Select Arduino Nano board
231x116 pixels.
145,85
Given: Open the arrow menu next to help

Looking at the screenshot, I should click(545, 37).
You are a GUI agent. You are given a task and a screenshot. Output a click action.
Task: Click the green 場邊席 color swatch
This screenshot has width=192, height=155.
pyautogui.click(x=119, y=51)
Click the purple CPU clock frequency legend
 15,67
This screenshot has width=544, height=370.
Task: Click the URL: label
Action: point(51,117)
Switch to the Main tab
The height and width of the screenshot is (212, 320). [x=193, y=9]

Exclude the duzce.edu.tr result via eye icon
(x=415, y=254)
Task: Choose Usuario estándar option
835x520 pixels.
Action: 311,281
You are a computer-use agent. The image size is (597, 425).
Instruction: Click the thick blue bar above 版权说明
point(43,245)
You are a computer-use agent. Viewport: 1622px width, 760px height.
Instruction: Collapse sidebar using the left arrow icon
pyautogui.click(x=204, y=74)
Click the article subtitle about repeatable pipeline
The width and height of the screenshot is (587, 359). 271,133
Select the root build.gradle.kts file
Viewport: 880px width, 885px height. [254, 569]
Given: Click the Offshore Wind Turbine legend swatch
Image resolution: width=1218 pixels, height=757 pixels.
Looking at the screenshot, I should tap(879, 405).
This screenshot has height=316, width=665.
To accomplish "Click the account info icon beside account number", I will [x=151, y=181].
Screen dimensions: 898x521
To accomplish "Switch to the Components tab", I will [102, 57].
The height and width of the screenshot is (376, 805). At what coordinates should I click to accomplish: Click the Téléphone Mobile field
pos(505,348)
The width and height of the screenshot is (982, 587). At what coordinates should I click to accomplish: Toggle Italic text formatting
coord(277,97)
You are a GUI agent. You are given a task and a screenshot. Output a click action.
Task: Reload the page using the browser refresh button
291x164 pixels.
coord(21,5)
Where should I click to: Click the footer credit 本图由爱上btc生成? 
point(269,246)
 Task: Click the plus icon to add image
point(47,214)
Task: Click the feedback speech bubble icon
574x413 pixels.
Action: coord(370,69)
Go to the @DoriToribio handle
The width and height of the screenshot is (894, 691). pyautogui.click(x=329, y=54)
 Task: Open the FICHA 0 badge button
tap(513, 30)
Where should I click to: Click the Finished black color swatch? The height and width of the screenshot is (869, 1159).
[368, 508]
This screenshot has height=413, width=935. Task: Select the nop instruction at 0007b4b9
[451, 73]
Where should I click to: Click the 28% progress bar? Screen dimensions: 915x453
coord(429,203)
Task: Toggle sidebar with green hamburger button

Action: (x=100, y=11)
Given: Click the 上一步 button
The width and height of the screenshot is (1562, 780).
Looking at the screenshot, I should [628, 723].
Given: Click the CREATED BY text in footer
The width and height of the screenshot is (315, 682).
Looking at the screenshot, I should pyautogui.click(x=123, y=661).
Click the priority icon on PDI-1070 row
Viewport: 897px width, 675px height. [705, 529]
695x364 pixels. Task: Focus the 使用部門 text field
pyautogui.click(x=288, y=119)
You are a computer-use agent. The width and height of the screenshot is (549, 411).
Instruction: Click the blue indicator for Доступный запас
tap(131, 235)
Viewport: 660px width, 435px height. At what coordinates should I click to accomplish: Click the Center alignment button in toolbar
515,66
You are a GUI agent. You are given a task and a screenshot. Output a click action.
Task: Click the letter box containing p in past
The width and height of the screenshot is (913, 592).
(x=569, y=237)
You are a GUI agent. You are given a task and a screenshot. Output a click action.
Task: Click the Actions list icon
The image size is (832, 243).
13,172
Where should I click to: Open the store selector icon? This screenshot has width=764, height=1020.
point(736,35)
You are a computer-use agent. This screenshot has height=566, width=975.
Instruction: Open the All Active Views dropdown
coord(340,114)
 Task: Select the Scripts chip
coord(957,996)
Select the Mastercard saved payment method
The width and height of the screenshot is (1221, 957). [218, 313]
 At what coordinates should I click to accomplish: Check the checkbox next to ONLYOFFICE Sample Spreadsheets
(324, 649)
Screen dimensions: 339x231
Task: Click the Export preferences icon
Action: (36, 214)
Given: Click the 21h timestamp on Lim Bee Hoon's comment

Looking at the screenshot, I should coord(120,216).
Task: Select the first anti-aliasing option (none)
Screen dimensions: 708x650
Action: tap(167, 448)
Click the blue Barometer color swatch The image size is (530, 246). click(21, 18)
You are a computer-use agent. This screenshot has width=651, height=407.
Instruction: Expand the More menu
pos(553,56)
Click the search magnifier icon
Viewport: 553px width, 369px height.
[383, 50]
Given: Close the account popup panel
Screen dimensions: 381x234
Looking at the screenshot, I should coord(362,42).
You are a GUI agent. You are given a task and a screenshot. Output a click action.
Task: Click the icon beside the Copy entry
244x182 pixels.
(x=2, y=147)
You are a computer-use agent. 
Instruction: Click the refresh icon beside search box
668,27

What you are asked to do: Wherever a line above contains "will", copy that line.

Expected output:
To accomplish "Click the account info icon beside account number", I will [x=151, y=181].
To accomplish "Switch to the Components tab", I will [102, 57].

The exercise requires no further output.